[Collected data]
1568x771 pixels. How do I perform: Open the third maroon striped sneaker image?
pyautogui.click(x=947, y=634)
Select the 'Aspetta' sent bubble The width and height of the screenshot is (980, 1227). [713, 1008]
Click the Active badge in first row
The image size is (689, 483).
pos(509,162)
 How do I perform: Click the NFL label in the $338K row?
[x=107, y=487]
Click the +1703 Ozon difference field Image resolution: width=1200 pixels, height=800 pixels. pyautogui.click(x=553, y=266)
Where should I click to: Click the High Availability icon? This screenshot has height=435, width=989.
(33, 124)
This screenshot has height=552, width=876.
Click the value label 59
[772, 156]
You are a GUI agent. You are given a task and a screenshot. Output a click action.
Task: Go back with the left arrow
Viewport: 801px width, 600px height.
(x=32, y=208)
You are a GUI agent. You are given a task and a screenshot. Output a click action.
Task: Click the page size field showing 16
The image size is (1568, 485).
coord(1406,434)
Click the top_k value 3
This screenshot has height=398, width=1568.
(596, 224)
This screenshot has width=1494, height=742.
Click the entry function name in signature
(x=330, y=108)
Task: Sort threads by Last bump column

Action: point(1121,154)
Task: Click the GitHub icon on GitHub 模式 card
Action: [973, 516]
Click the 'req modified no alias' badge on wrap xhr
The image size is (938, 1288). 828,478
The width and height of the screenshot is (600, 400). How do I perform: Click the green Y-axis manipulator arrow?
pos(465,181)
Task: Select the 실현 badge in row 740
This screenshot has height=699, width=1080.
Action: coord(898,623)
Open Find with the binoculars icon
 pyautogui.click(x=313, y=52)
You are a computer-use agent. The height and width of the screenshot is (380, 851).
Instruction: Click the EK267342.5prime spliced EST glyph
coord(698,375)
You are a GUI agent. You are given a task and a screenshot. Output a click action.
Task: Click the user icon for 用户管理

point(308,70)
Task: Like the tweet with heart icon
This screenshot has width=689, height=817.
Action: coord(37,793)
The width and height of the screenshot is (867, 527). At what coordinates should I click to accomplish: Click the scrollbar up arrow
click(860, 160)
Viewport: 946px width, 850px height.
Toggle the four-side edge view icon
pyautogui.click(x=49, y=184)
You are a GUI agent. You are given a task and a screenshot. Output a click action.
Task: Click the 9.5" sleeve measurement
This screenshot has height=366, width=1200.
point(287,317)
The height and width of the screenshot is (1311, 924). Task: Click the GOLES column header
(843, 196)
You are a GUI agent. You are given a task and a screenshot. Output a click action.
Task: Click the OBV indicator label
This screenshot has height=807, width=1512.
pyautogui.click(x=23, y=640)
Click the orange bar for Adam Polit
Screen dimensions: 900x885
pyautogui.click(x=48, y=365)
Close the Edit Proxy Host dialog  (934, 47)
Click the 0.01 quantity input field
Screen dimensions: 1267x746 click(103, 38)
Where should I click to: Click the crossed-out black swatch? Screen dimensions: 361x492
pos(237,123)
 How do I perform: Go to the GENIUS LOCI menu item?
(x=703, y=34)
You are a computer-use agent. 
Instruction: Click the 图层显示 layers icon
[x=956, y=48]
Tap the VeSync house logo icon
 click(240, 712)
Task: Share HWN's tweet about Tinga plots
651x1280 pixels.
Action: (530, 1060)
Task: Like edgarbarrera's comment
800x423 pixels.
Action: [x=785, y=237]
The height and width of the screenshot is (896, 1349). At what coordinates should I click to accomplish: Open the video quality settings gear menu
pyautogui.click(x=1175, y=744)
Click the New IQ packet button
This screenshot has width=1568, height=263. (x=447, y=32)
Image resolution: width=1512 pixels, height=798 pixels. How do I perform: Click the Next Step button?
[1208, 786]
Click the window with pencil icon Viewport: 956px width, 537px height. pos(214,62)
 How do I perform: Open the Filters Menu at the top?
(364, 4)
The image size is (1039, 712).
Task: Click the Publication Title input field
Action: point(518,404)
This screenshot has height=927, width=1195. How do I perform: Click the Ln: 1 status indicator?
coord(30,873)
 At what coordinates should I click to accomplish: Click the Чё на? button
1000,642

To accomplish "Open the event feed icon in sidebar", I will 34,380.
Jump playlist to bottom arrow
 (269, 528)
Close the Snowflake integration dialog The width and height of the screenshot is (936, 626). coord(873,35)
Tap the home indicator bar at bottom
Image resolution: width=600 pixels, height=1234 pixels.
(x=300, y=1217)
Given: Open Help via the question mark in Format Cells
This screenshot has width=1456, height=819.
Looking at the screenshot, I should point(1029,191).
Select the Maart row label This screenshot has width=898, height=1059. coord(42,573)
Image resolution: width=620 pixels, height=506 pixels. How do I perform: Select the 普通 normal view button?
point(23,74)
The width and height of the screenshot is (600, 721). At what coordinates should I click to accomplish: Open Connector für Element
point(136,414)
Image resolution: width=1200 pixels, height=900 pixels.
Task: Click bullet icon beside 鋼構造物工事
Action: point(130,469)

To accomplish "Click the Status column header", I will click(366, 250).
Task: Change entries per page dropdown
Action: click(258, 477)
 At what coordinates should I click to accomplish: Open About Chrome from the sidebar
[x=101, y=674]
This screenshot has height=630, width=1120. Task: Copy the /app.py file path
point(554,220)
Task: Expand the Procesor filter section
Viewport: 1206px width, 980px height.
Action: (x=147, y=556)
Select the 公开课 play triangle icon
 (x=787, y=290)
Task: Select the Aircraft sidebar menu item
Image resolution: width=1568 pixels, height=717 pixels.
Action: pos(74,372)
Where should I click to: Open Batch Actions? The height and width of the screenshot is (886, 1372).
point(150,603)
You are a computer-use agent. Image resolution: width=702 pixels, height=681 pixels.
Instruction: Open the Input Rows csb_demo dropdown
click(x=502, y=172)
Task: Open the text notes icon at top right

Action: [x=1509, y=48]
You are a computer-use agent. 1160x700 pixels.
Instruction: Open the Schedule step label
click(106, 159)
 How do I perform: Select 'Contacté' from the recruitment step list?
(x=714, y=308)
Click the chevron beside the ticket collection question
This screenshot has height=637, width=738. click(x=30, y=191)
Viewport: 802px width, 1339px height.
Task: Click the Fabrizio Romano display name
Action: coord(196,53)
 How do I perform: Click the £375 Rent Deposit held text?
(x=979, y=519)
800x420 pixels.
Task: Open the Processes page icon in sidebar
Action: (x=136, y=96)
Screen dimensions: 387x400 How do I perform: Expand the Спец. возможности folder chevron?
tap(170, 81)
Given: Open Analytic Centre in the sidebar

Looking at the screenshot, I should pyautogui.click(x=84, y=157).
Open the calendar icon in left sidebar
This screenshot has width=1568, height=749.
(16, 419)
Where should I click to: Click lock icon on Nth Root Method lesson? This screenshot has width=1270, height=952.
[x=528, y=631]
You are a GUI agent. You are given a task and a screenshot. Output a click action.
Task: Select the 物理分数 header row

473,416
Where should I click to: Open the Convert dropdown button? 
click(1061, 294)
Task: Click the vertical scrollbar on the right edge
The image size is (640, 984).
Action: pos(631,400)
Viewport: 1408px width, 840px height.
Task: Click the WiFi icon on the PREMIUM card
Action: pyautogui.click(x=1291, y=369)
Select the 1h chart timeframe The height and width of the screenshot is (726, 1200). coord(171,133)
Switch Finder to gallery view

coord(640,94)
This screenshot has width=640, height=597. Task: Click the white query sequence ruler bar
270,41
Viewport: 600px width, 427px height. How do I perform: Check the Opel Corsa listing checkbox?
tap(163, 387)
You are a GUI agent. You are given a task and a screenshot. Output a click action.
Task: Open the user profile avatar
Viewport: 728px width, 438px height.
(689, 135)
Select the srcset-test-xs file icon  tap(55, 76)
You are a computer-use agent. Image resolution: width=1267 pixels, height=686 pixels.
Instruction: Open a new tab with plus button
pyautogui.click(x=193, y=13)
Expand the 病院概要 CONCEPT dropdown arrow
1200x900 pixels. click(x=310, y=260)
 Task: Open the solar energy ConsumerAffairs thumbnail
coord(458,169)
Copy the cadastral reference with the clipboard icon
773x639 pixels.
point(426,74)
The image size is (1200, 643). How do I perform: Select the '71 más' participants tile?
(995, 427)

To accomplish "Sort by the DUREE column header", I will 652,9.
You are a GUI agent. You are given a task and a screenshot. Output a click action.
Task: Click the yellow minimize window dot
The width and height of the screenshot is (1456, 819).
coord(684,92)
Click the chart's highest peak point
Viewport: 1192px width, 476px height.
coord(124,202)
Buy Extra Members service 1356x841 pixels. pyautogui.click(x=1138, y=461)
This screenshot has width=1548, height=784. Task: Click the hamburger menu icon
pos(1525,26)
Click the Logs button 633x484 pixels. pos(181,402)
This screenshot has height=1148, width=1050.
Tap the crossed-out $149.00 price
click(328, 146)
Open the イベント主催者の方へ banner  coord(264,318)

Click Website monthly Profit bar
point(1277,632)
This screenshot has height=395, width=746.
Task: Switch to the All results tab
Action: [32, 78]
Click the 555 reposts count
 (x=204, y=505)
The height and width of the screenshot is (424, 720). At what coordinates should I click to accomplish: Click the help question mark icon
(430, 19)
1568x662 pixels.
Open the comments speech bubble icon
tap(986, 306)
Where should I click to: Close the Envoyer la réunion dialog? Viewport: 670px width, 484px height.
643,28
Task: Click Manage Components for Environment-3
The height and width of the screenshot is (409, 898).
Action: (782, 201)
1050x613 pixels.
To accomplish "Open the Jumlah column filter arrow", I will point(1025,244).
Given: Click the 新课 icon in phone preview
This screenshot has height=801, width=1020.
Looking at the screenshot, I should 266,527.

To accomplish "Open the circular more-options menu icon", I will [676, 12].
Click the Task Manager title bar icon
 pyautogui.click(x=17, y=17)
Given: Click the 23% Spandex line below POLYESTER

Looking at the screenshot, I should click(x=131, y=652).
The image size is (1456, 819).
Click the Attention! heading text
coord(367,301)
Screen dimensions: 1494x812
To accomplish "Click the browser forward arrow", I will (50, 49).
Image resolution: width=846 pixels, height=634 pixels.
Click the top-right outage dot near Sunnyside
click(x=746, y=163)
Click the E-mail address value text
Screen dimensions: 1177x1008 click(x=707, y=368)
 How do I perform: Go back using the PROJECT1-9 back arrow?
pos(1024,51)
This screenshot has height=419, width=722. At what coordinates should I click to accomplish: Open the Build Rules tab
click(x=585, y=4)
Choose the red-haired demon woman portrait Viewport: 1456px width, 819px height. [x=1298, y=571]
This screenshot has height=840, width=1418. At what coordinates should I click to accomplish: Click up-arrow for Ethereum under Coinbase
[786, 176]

◆ Exercise objective
Return each line of the data above that includes the word "computer".

◆ Output for this exercise
You are a computer-use agent. The height and width of the screenshot is (380, 851).
You are a computer-use agent. 
You are a computer-use agent. Image resolution: width=702 pixels, height=681 pixels.
You are a computer-use agent. 1160x700 pixels.
You are a computer-use agent. Image resolution: width=1267 pixels, height=686 pixels.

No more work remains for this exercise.